For a long time, I’ve been using Postfix as my mail server, and it has a pretty good reputation for reducing spam simply using various header and RFC checks. After throwing blacklists into the mix, and without any other tool such as SpamAssassin, I had reduced spam by roughly 80-90%. But that still meant about a dozen succeeded in reaching my inbox, and the ratio was slowly increasing thanks to the recent vast deluge of pump-and-dump scams, so I decided I needed a solution.
Enter greylisting. Now any spam that manages to elude the blacklists gets bounced for a period of five minutes. In those five minutes, the blacklists will either be updated to include the source, or the spammer will fail to resend the spam from the same IP address. I installed postgrey–the slightly beefier greylisting system for postfix–yesterday, and for the entire day of January 24th, I received one spam. Yesterday was an unusually high email volume for me, resulting in 15 legitimate messages out of roughly 180 attempts. Of those, postgres and blacklists captured 163, and greylisting thwarted another 19.

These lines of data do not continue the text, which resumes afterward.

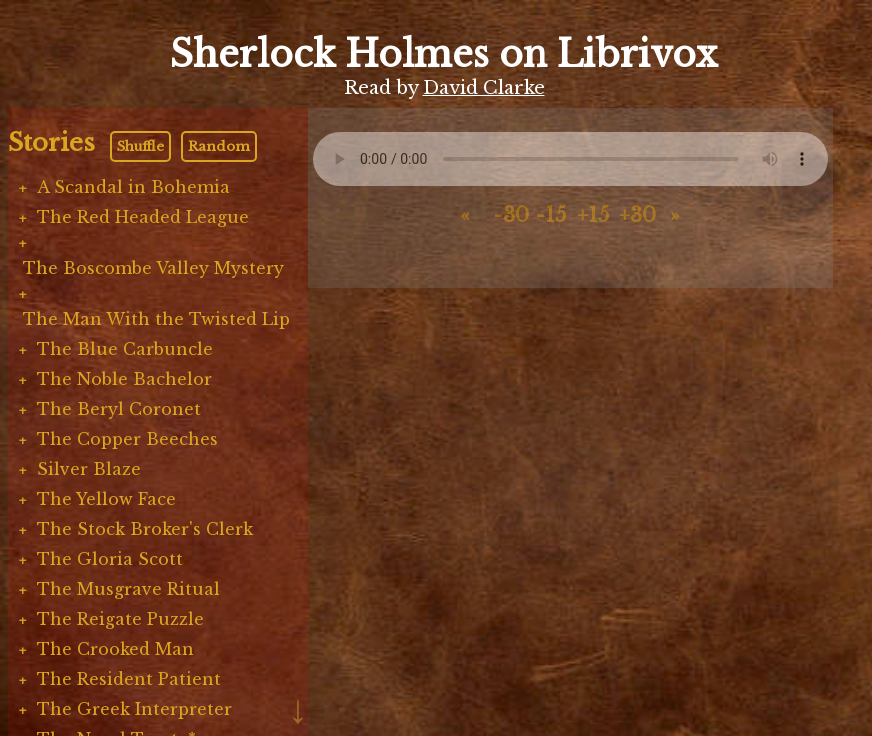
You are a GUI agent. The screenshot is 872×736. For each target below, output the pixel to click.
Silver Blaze (89, 469)
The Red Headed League (143, 217)
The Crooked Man (115, 649)
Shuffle (140, 146)
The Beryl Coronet (119, 409)
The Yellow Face (106, 499)
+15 (593, 215)
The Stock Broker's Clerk (145, 529)
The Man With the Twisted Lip (156, 319)
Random (219, 146)
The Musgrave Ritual (128, 589)
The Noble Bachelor (124, 379)
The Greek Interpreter (134, 709)
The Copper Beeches (127, 439)
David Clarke (484, 88)
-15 (550, 215)
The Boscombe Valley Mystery (153, 268)
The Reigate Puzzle (120, 619)
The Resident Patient (129, 679)
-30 (510, 215)
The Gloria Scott (110, 559)
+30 (636, 215)
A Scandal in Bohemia (133, 187)
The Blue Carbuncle (125, 349)
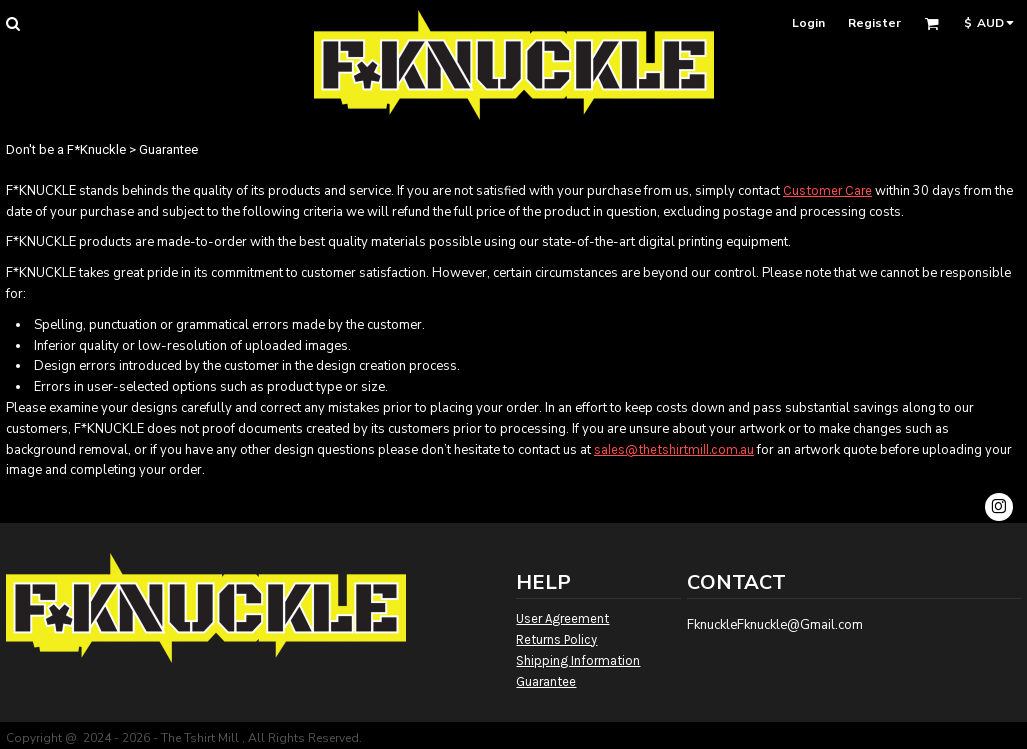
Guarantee (546, 681)
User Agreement (562, 618)
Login (808, 23)
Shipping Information (578, 660)
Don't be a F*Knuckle (66, 149)
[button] (12, 23)
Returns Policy (556, 639)
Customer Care (827, 190)
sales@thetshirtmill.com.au (674, 449)
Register (874, 23)
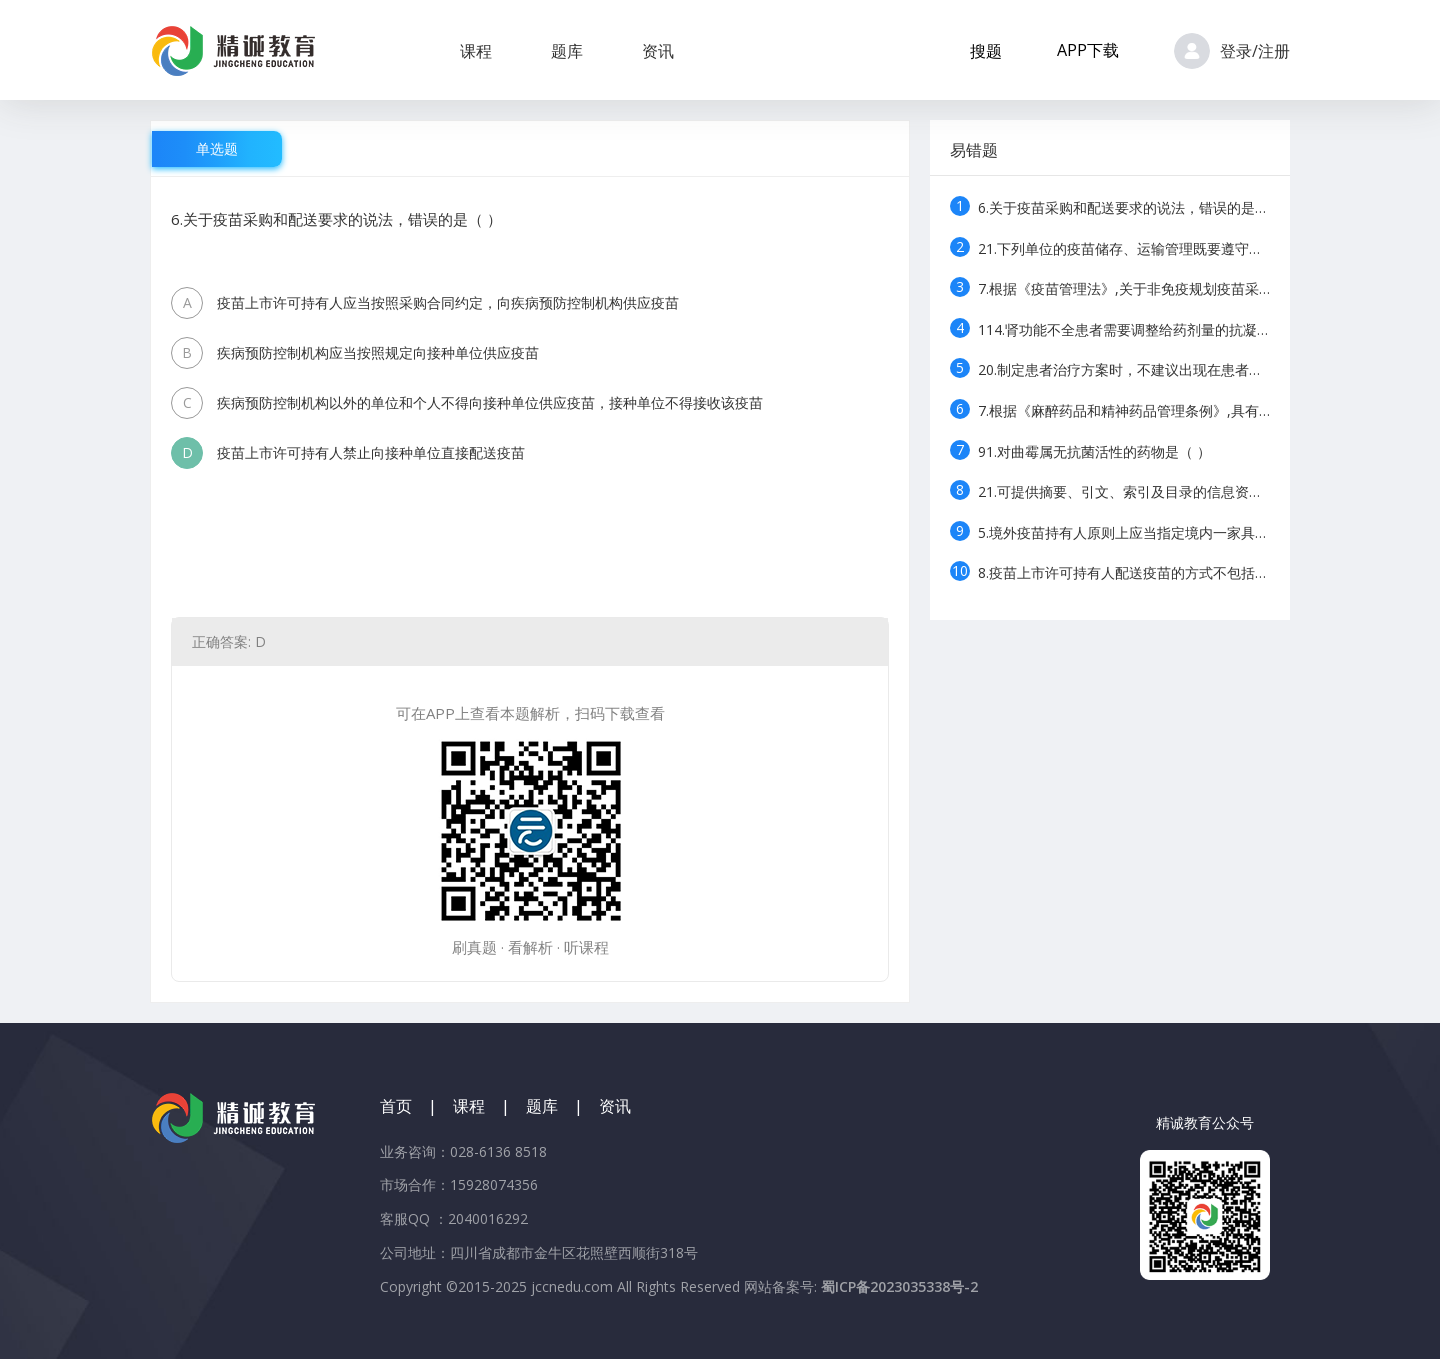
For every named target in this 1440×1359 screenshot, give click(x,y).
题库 (567, 51)
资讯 (658, 51)
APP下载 (1088, 50)
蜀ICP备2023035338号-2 (899, 1286)
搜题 (986, 51)
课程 (476, 51)
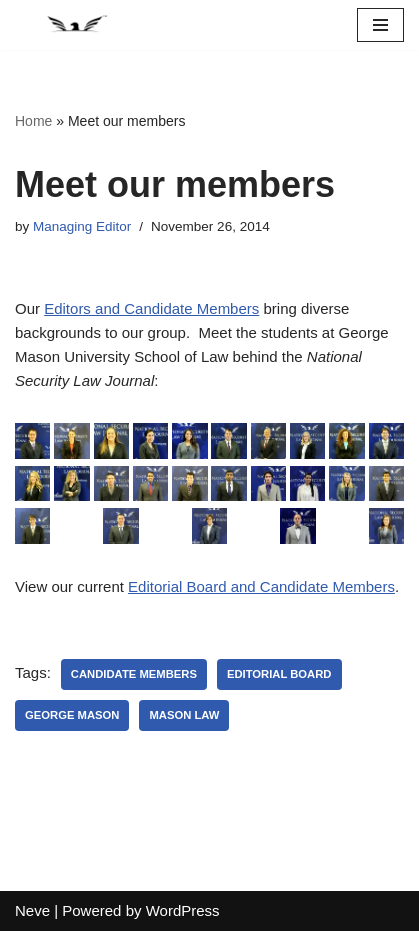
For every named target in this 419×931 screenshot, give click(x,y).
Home (33, 121)
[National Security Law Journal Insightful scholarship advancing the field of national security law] (75, 25)
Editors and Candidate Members (151, 308)
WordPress (183, 910)
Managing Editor (82, 226)
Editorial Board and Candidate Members (261, 586)
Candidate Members (134, 674)
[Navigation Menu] (380, 25)
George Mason (72, 715)
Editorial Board (279, 674)
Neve (32, 910)
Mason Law (184, 715)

Remember, I’m just one person. Sure I have half a dozen email aliases all pointing to me, but 92% spam seems indicative of deeper issues with the internet in general. I would hate to be an ISP or hosting provider these days. What we need in these trying times are spam-bounty-hunters, who would quickly become very rich as practically everyone with a computer immediately accosted them with sacks of cash. Send spam? Instant death! I think that would provide enough of a deterrent eventually. It’s certainly cheaper than all the computers and bandwidth ISPs are forced to buy to handle the volume. Who’s with me?